Les éléphants en captivité sont utilisés à 90 % comme main-d’œuvre pour le travail du bois, malgré les strictes restrictions mises en place par le gouvernement. L’animal et son cornac s’occupent du débardage, activité qui consiste à transporter les arbres abattus vers le lieu de dépôt ou de stockage. Le cornac est le maître et le guide de l’éléphant durant toute sa vie. Ce métier se passe de génération en génération. Les femelles sont principalement utilisées pour ce travail, car les mâles ont davantage tendance à être agressifs et imprévisibles. De plus, les propriétaires n’encouragent pas la reproduction, car la grossesse d’une femelle induit qu’elle ne pourra pas travailler pendant les 3 années de gestation et de lactation. Il y a donc très peu de naissances chez les individus domestiqués.

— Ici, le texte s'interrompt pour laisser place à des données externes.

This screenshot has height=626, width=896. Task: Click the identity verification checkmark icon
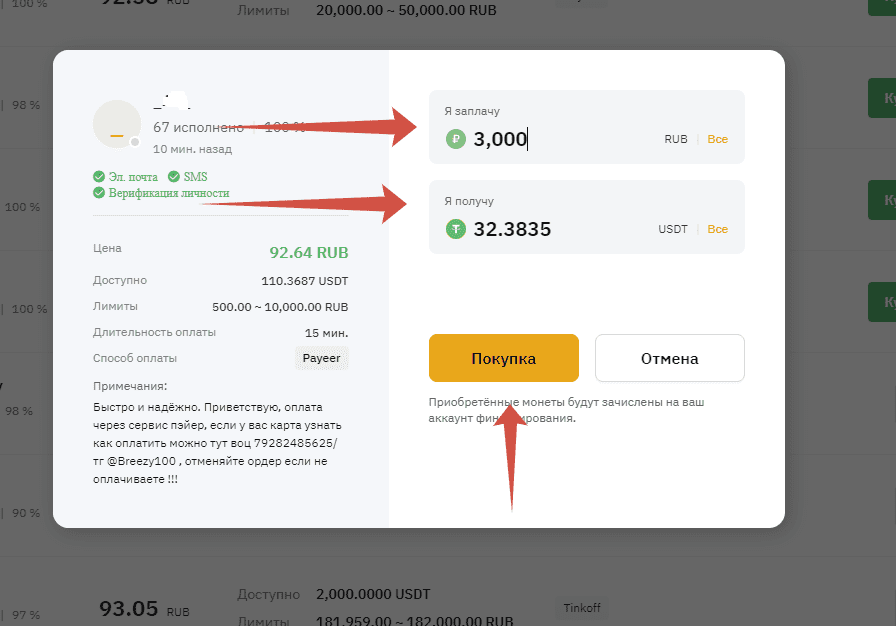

Le braconnage est une autre menace, qui plane aussi bien sur les animaux sauvages que domestiques. Des parties du corps de l’éléphant, comme la peau, les organes, ou les ongles, sont recherchées en Chine ou au Myanmar pour confectionner des remèdes de médecine traditionnelle, des aphrodisiaques… Une manne financière qui tente de nombreux braconniers…Programmes de conservation de l’espèce
Au Laos il existe plusieurs lieux de protection des éléphants d’Asie. Le Centre de conservation des éléphants à Sayaboury (Elephant Conservation Center) est une des références en la matière. Il abrite une trentaine d’individus et, grâce à son programme de reproduction, le centre a pu mettre au monde plusieurs éléphanteaux. Leur programme inclut la réintroduction des éléphants dans leur milieu naturel. Le centre dispose également d’un hôpital qui soigne gratuitement les éléphants malades ou blessés, à condition qu’ils soient amenés par leur cornac. L’ONG ElefantAsia (www.elefantasia.org) est associée au centre. Deux Français sont à l’origine de cette organisation qui propose plusieurs programmes. Entre autres, une clinique vétérinaire mobile pour procurer des soins aux éléphants sur leur lieu de vie, des médiations pour gérer les conflits homme/éléphant, des campagnes de sensibilisation des populations… La formation des cornacs est capitale pour l’amélioration des conditions de vie de l’éléphant. Des programmes sont organisés pour parfaire la relation entre l’animal et son cornac, et pour que les anciens fassent profiter de leur expérience aux plus jeunes. C’est grâce à ElefantAsia qu’a été créé en 2006 le Festival des Éléphants de Sayaboury. Chaque année au mois de février, ce festival met à l’honneur l’icône du pays afin de sensibiliser la population nationale et la communauté internationale à la préservation de l’espèce. Parmi les activités de ce petit événement : les traditionnelles parades des éléphants, danses typiques, baci en l'honneur des pachydermes. La fête se termine avec l’élection du plus bel éléphant. D’autres camps existent dans le pays, citons notamment l’Elephant Village Sanctuary & Resort, MandaLao, le Mekong Eléphant Camp… Tous veillent à respecter de nouveaux critères basés sur un tourisme responsable. Ils ne proposent plus de balades à dos d’éléphant mais plutôt des promenades à côté et les cornacs ont désormais l’interdiction d’utiliser des pics pour guider l’animal. Vous verrez d’ailleurs les agences de voyage communiquer sur ce sujet : « No ride, no hook ». Ils proposent des activités variées pour les touristes : s’occuper des éléphants, leur donner à manger, les laver… Paradoxalement, c’est justement avec le financement par le tourisme que ces centres peuvent fonctionner et ainsi travailler à la conservation de cette espèce menacée.